Günlük hayatımızda pek çok uyarana maruz kalıyoruz. Bu uyaranlardan birçoğu artık hayatımızın bir parçası haline gelmiş dijital dünyadan kaynaklı. Dünyada yaşanan gelişmeleri ve sosyal medyadaki paylaşımları takip etmek gibi farklı ihtiyaçlarımızı karşılamanın yanı sıra mobil uygulamalardan gelen sayısız bildirimlerle de cep telefonlarımızı, gün içerisinde elimizden bırakamıyoruz. Böyle bir durumda da bağımlı bir hayata geçiş yapmamız ise kaçınılmaz.
Ancak dijital dünyaya doğru attığımız her adım, gerçek hayattan daha çok uzaklaşmamıza sebep oluyor. Tabii ki her alanda dijitalleşme devam ettikçe de bu dünyadan tamamen kopmak neredeyse imkansız hale geliyor. Çünkü aslında işte, alışverişte, arkadaşlarımızla iletişim kurarken dijital dünyanın bizlere sunduğu imkanlardan yararlanıyoruz. “Peki, dijital dünyadan kopmak imkansız ise bu dünya ile ilişkimizi dengelemek için ne yapmak gerekli?” diye düşünüyorsanız dijital minimalizm kavramı ile tanışmanızın zamanı geldi.

| Gösterilen Bilgiler |
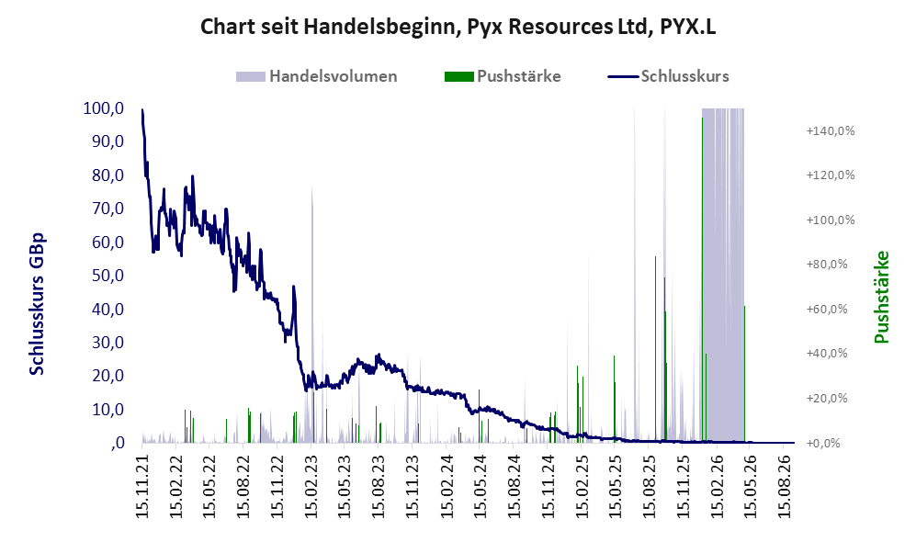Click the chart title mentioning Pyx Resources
click(458, 27)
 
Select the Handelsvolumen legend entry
click(317, 76)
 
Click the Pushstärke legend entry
click(503, 76)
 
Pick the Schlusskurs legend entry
click(668, 76)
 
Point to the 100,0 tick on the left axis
click(104, 108)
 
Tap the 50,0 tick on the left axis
click(108, 275)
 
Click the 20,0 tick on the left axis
click(108, 376)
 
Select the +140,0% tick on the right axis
click(831, 130)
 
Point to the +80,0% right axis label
click(827, 264)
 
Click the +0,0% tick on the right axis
click(823, 443)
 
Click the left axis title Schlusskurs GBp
click(36, 304)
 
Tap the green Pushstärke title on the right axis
click(881, 297)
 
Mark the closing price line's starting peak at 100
click(142, 109)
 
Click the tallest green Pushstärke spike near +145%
click(702, 280)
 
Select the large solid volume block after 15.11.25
click(723, 275)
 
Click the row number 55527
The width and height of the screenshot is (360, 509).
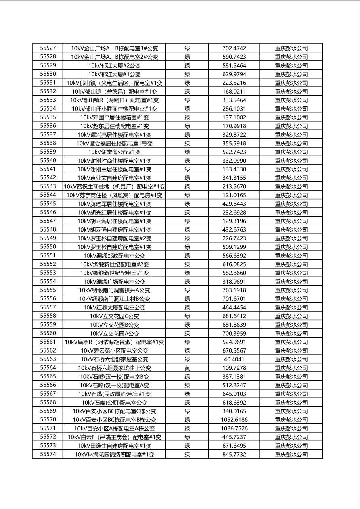pyautogui.click(x=48, y=48)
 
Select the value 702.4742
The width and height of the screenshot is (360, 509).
pyautogui.click(x=234, y=48)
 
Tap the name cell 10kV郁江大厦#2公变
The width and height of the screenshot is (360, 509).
pyautogui.click(x=114, y=65)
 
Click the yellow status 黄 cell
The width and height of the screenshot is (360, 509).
pyautogui.click(x=187, y=368)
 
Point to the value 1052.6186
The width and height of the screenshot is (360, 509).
pyautogui.click(x=234, y=420)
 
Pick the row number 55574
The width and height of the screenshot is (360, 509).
pyautogui.click(x=48, y=454)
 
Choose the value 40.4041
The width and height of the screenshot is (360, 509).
pyautogui.click(x=234, y=359)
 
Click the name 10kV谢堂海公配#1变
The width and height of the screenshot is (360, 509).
pyautogui.click(x=114, y=152)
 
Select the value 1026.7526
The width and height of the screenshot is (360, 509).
pyautogui.click(x=234, y=428)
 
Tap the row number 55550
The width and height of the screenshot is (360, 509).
pyautogui.click(x=48, y=247)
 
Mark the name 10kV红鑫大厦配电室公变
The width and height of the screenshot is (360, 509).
pyautogui.click(x=114, y=307)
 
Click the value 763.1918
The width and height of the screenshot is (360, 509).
pyautogui.click(x=234, y=290)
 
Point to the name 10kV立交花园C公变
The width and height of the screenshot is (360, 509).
pyautogui.click(x=114, y=316)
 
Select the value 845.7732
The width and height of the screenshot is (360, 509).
pyautogui.click(x=234, y=455)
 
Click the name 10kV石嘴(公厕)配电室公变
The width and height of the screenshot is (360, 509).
pyautogui.click(x=114, y=403)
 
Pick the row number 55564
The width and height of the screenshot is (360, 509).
pyautogui.click(x=48, y=368)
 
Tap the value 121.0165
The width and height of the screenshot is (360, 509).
pyautogui.click(x=234, y=195)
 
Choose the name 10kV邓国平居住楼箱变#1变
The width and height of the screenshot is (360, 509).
pyautogui.click(x=114, y=117)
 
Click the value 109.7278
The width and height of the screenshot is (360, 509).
pyautogui.click(x=234, y=368)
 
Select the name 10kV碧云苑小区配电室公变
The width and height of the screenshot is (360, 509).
pyautogui.click(x=114, y=351)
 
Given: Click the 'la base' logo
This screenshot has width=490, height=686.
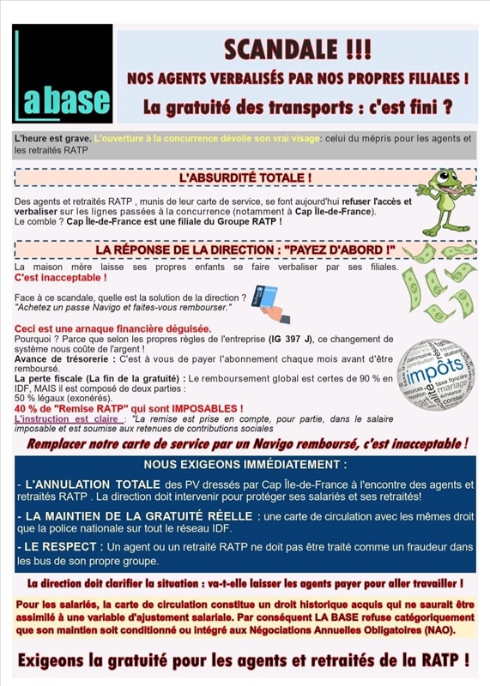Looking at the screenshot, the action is (x=63, y=74).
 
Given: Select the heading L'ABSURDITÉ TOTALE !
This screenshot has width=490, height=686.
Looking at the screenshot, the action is (x=245, y=178).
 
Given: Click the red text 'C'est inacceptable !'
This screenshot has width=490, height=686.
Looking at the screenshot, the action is (x=61, y=279).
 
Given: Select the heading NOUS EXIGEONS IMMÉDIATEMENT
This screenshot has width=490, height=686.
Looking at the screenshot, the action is (x=245, y=465).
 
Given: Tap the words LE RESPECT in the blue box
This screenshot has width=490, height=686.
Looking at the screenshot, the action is (x=57, y=546).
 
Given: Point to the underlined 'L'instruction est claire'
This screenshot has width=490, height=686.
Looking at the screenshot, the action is (x=66, y=418).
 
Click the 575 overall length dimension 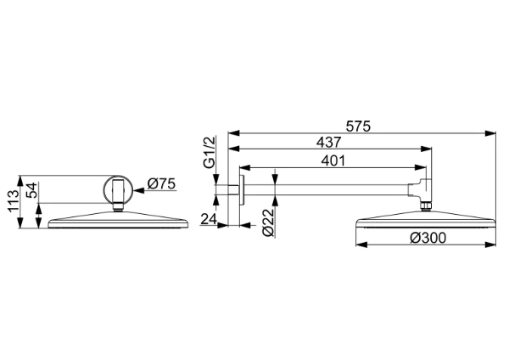(358, 126)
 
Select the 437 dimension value (329, 143)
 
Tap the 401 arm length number (333, 160)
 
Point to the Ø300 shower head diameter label (428, 238)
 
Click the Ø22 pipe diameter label (269, 222)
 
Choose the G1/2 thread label (210, 152)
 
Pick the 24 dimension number (209, 219)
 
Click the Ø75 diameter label (161, 184)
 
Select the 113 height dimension (14, 201)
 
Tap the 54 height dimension (32, 190)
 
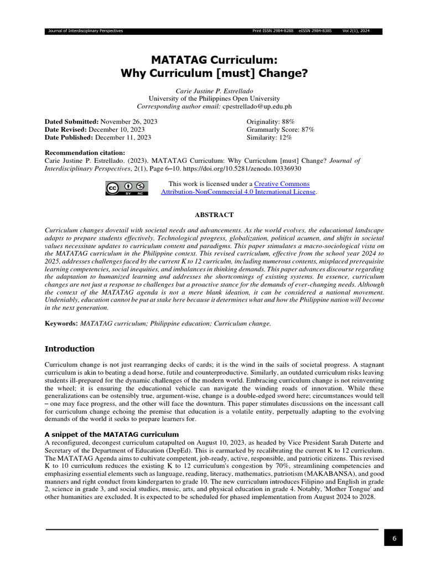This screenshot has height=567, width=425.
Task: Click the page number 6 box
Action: coord(393,538)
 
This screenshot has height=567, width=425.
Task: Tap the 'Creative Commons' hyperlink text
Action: coord(282,184)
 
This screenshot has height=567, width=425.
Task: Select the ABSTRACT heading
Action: coord(214,215)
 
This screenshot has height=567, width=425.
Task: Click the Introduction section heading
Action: coord(69,349)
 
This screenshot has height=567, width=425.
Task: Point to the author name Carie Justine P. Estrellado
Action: coord(214,90)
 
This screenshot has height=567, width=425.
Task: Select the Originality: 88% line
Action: coord(271,121)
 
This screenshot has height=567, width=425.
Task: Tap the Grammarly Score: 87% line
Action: coord(280,130)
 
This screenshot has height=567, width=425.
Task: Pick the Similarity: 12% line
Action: coord(269,137)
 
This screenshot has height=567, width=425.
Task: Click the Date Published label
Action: coord(69,137)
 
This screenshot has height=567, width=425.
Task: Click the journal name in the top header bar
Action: coord(86,30)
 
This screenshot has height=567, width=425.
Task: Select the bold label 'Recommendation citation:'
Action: coord(85,153)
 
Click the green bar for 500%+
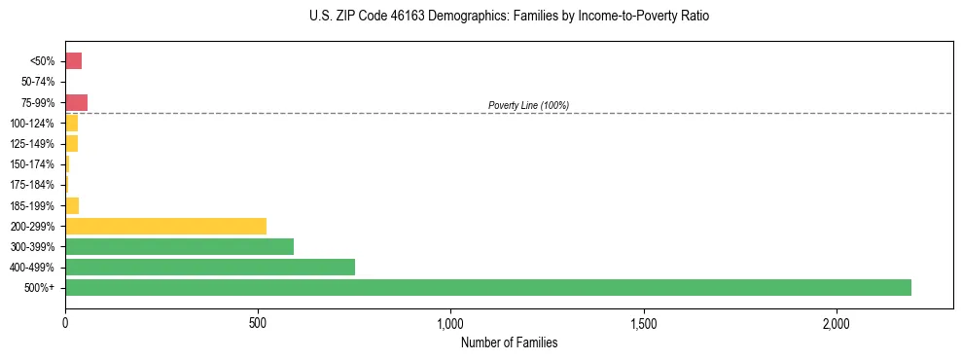click(x=487, y=288)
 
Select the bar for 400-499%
click(x=210, y=268)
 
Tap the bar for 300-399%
click(x=179, y=247)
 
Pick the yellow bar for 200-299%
click(x=165, y=227)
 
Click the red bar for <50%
click(x=73, y=61)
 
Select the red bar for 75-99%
click(x=76, y=102)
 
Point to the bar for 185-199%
click(x=72, y=205)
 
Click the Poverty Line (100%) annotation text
click(x=528, y=105)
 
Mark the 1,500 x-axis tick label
click(x=644, y=323)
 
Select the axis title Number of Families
click(x=509, y=342)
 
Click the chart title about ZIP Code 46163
click(x=509, y=17)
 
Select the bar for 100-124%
click(x=71, y=124)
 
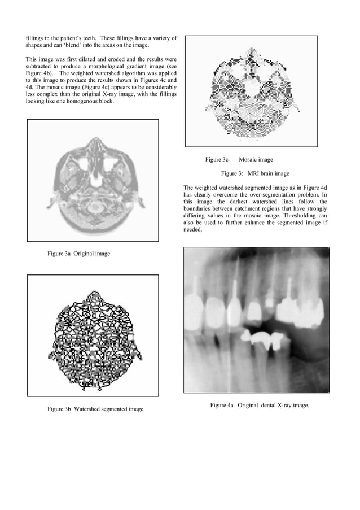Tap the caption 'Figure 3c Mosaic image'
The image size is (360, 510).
[x=239, y=160]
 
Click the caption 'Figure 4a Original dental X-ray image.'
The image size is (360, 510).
[x=260, y=405]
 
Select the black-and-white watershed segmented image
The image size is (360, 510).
[x=93, y=335]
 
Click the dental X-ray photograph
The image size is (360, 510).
[x=256, y=320]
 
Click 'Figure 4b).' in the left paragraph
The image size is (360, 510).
[x=40, y=73]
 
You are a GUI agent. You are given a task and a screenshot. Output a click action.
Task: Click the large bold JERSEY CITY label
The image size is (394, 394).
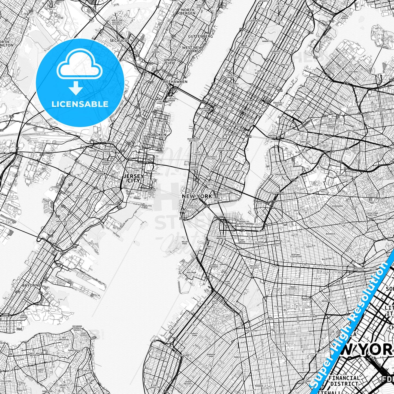tap(134, 178)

| Zorlu Görevler |
**A.** Sayfa alıntısındaki "Ancak dijital dünyaya doğru attığımız her adım, gerçek hayattan daha çok uzaklaşmamıza sebep oluyor." cümlesini İngilizceye çevirin.
**B.** Sayfa alıntısında "Ancak dijital dünyaya" ifadesinden "tanışmanızın zamanı geldi." ifadesine kadar uzanan bölümü eksiksiz yazın.
**C.** Sayfa alıntısına göre, dijital dünya ile ilişkisini dengelemenin yolunu düşünenlerin hangi kavramla tanışmasının zamanı gelmiştir?
Listenin metinle herhangi bir bağlantısı yoktur.

| Görevlere Göre Çözümler |
**A.** However, every step we take toward the digital world causes us to drift further away from real life.

**B.**
Ancak dijital dünyaya doğru attığımız her adım, gerçek hayattan daha çok uzaklaşmamıza sebep oluyor. Tabii ki her alanda dijitalleşme devam ettikçe de bu dünyadan tamamen kopmak neredeyse imkansız hale geliyor. Çünkü aslında işte, alışverişte, arkadaşlarımızla iletişim kurarken dijital dünyanın bizlere sunduğu imkanlardan yararlanıyoruz. “Peki, dijital dünyadan kopmak imkansız ise bu dünya ile ilişkimizi dengelemek için ne yapmak gerekli?” diye düşünüyorsanız dijital minimalizm kavramı ile tanışmanızın zamanı geldi.

**C.** Dijital minimalizm kavramıyla.